→ **Your task**:
Go to the line that contains "Open replies via speech bubble icon" in the records below and repeat it, and each line after it, exactly through the end, omitting pictures.

→ **Material shown**:

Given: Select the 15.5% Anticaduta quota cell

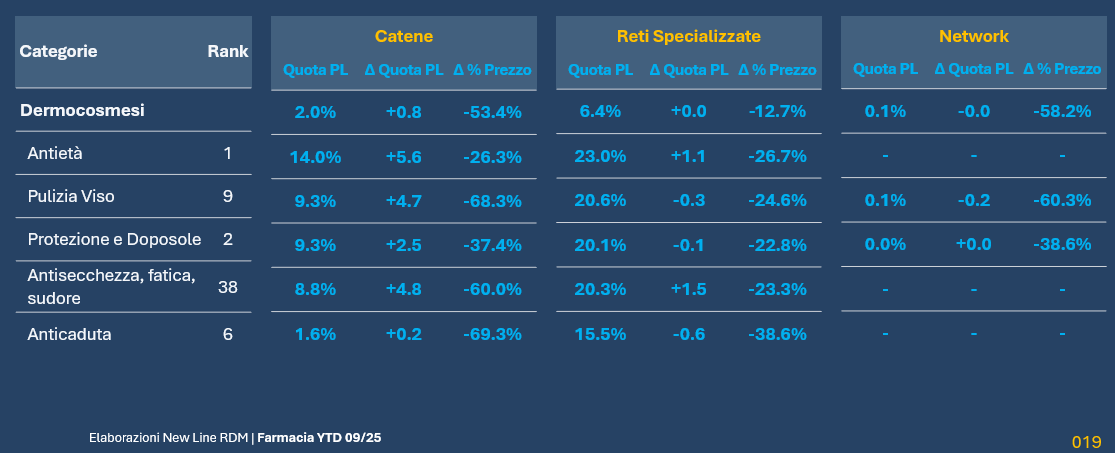Looking at the screenshot, I should point(601,334).
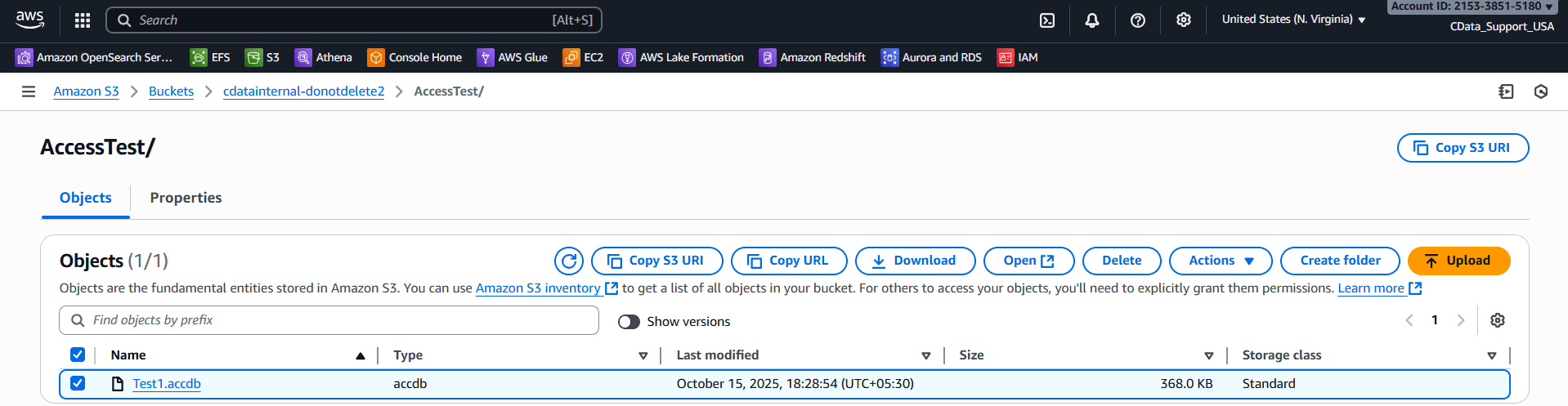The image size is (1568, 406).
Task: Open table preferences gear icon
Action: [x=1498, y=320]
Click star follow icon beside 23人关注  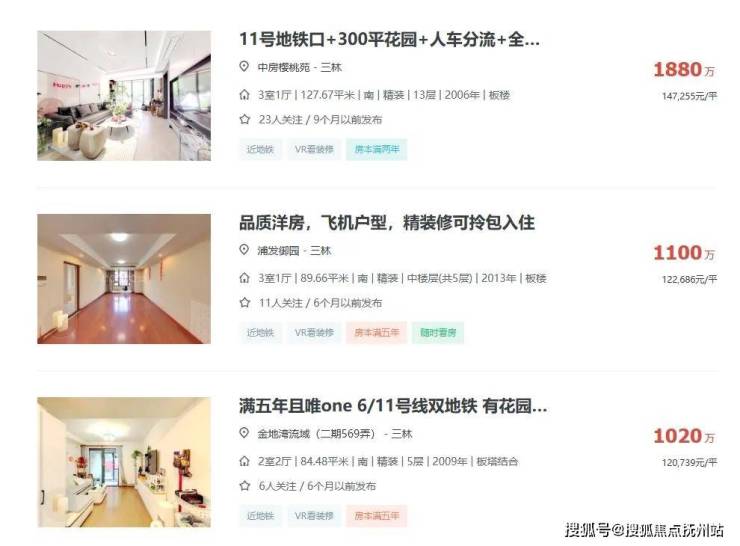point(244,119)
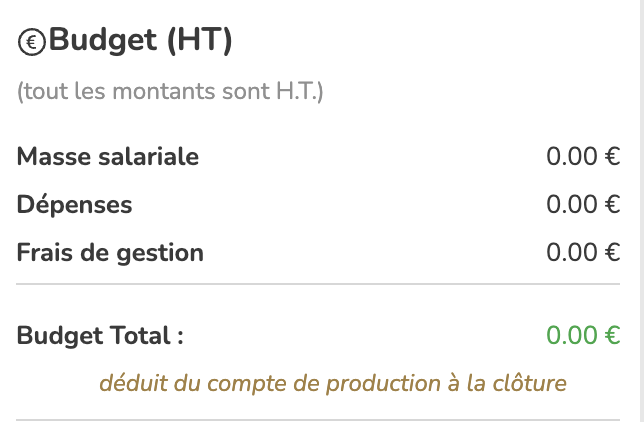This screenshot has height=422, width=644.
Task: Click the green Budget Total amount
Action: click(583, 335)
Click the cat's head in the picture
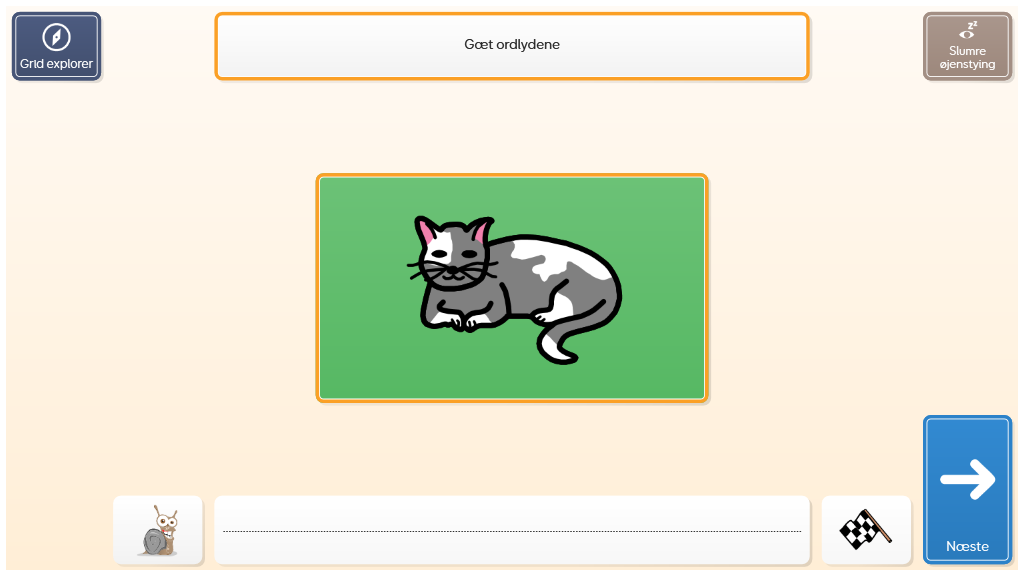Image resolution: width=1024 pixels, height=576 pixels. (x=453, y=253)
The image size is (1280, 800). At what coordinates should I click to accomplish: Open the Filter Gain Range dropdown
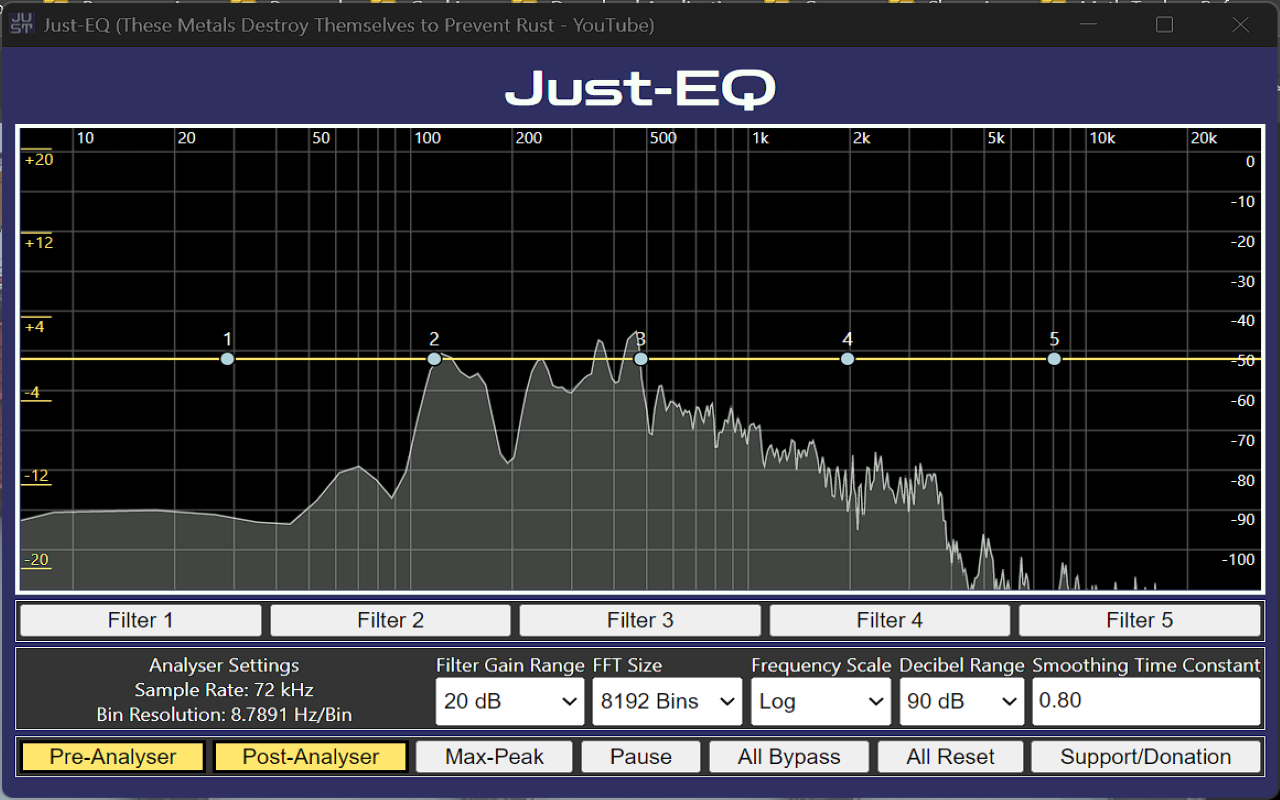coord(510,701)
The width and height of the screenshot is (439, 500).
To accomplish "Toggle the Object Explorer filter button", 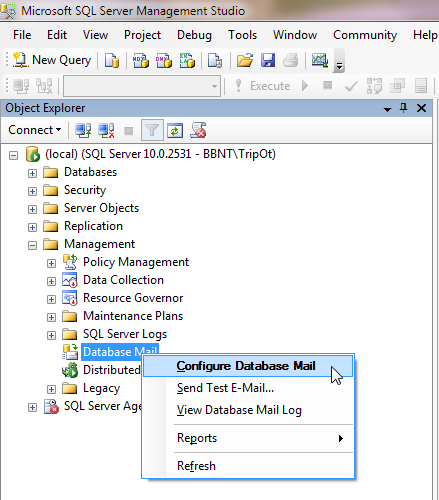I will pyautogui.click(x=152, y=130).
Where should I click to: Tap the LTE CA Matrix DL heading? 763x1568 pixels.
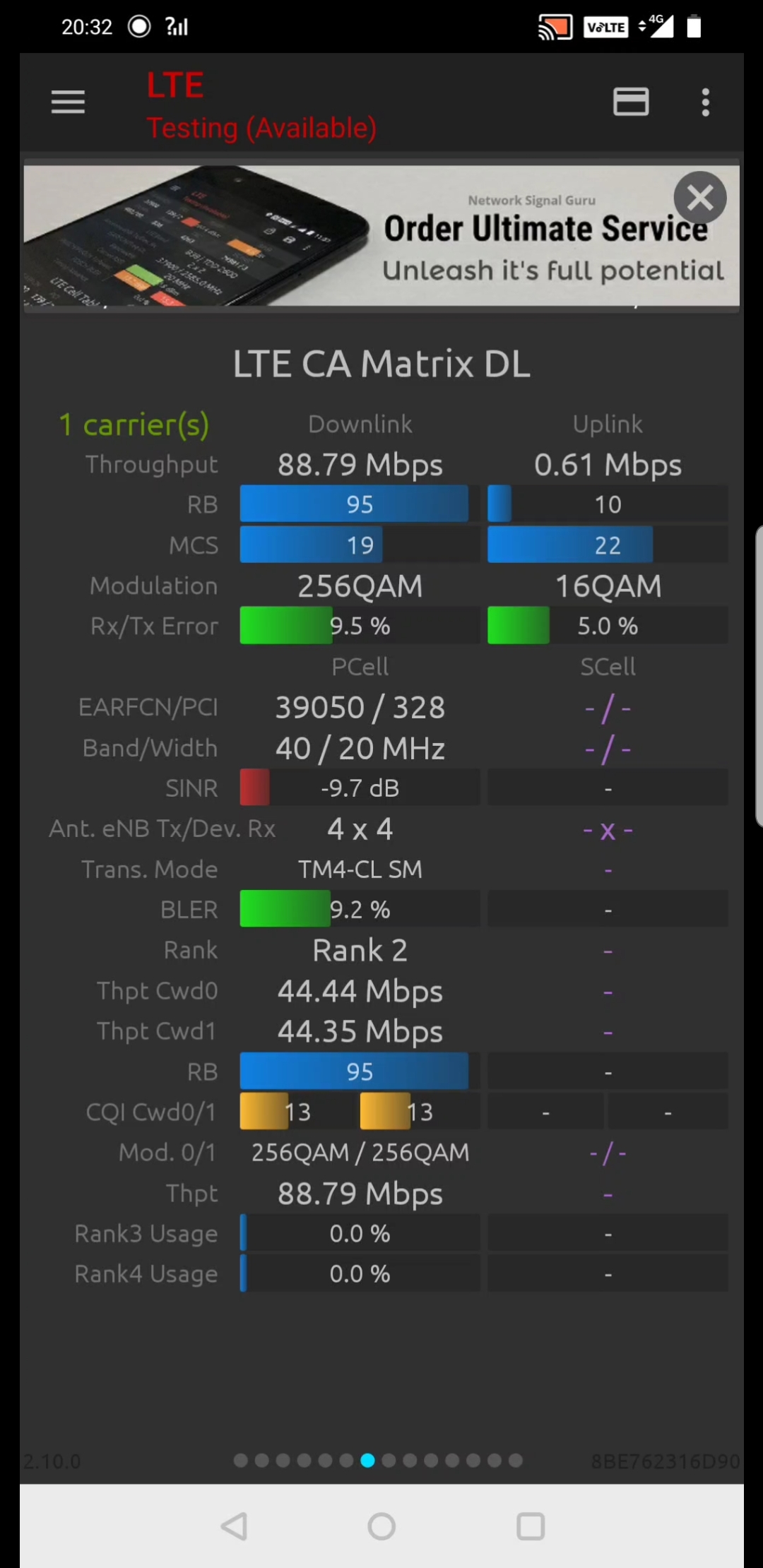coord(382,363)
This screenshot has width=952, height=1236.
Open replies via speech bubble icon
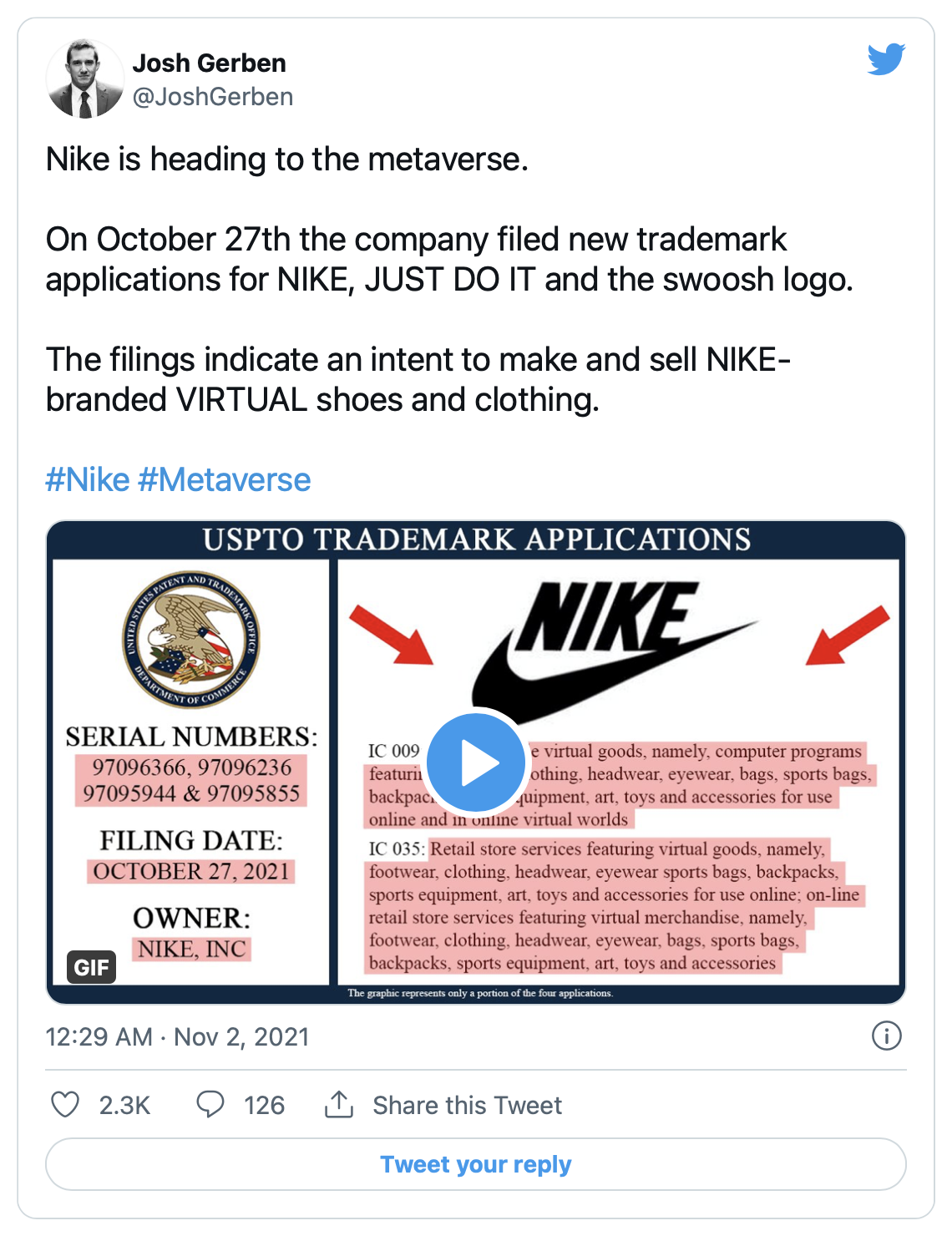point(210,1104)
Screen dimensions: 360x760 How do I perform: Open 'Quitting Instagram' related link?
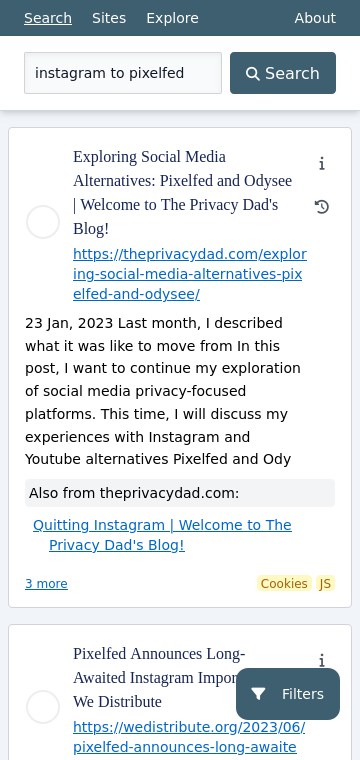pos(162,535)
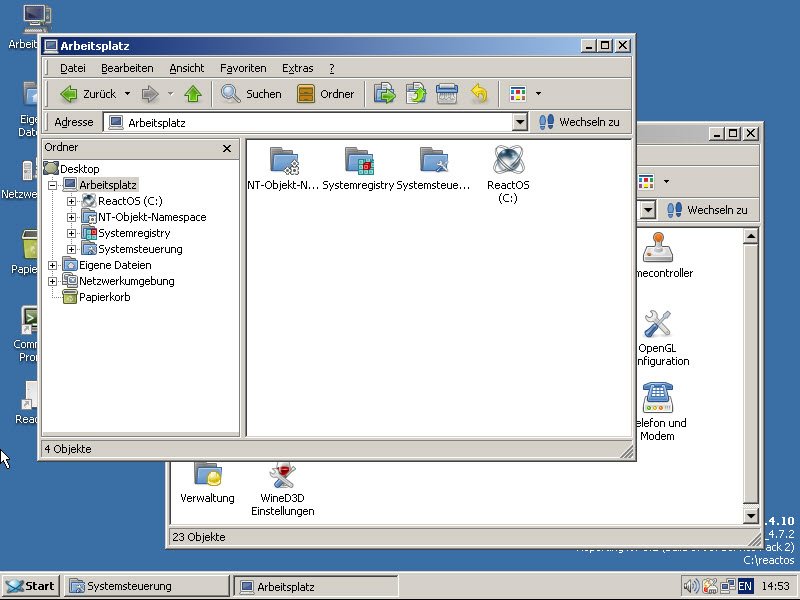Open the address bar dropdown list

coord(519,122)
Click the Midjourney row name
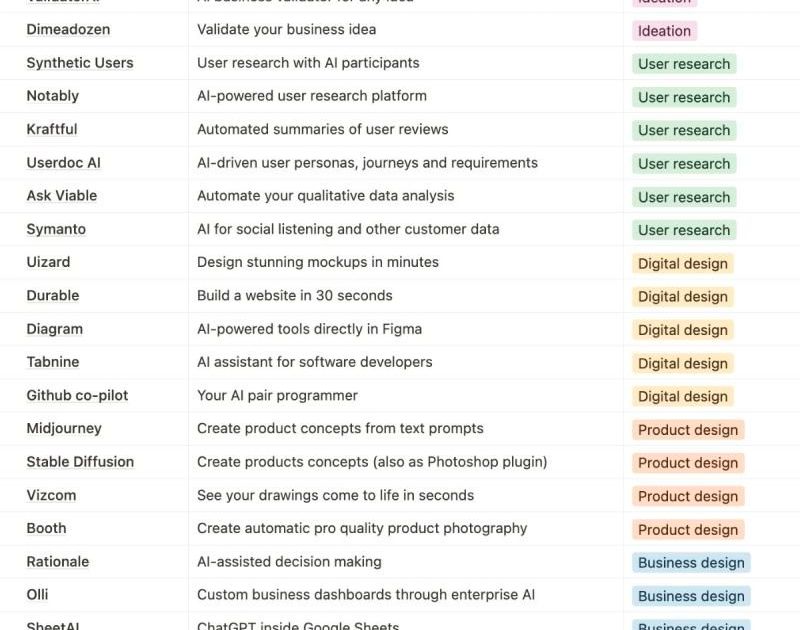Image resolution: width=800 pixels, height=630 pixels. click(x=64, y=428)
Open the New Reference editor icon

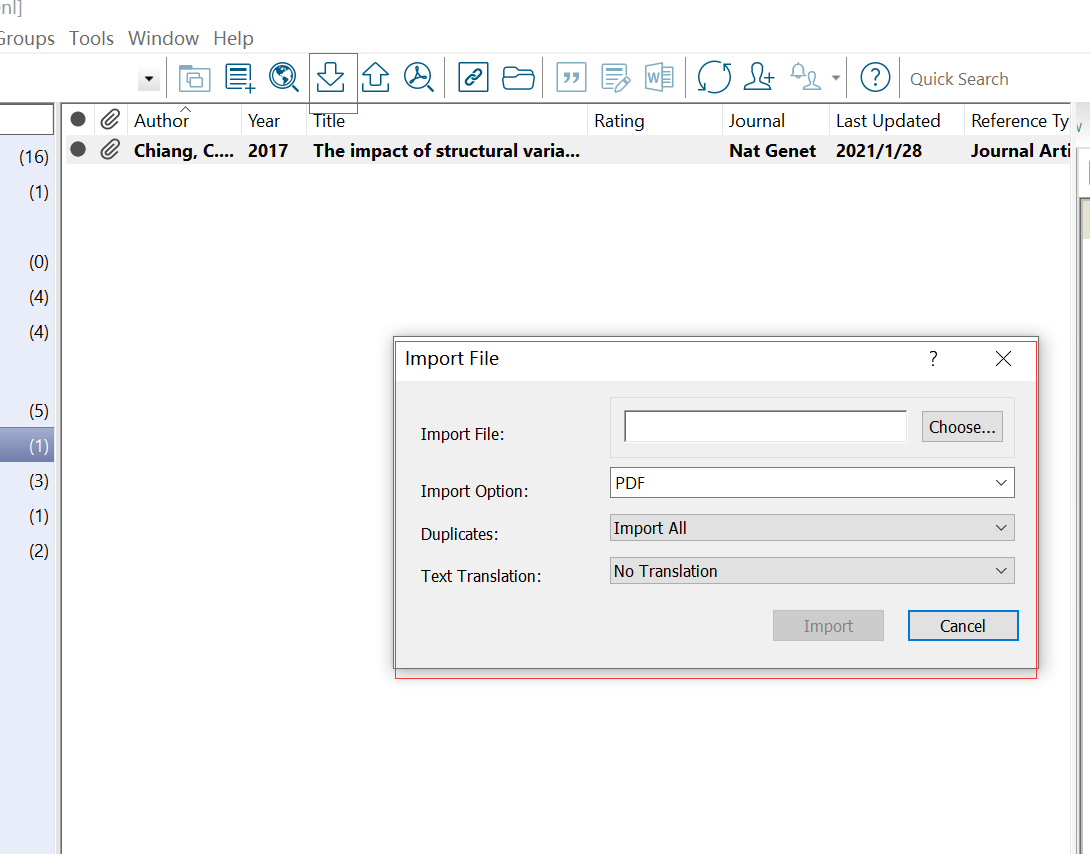[x=239, y=77]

→ **Answer to the problem**:
Open replies via speech bubble icon
point(210,1104)
Screen dimensions: 360x760 How do I perform: Open 'Quitting Instagram' related link?
pos(162,535)
Open the address bar dropdown list

coord(519,122)
Click the Midjourney row name
Image resolution: width=800 pixels, height=630 pixels. click(x=64, y=428)
Open the New Reference editor icon

[x=239, y=77]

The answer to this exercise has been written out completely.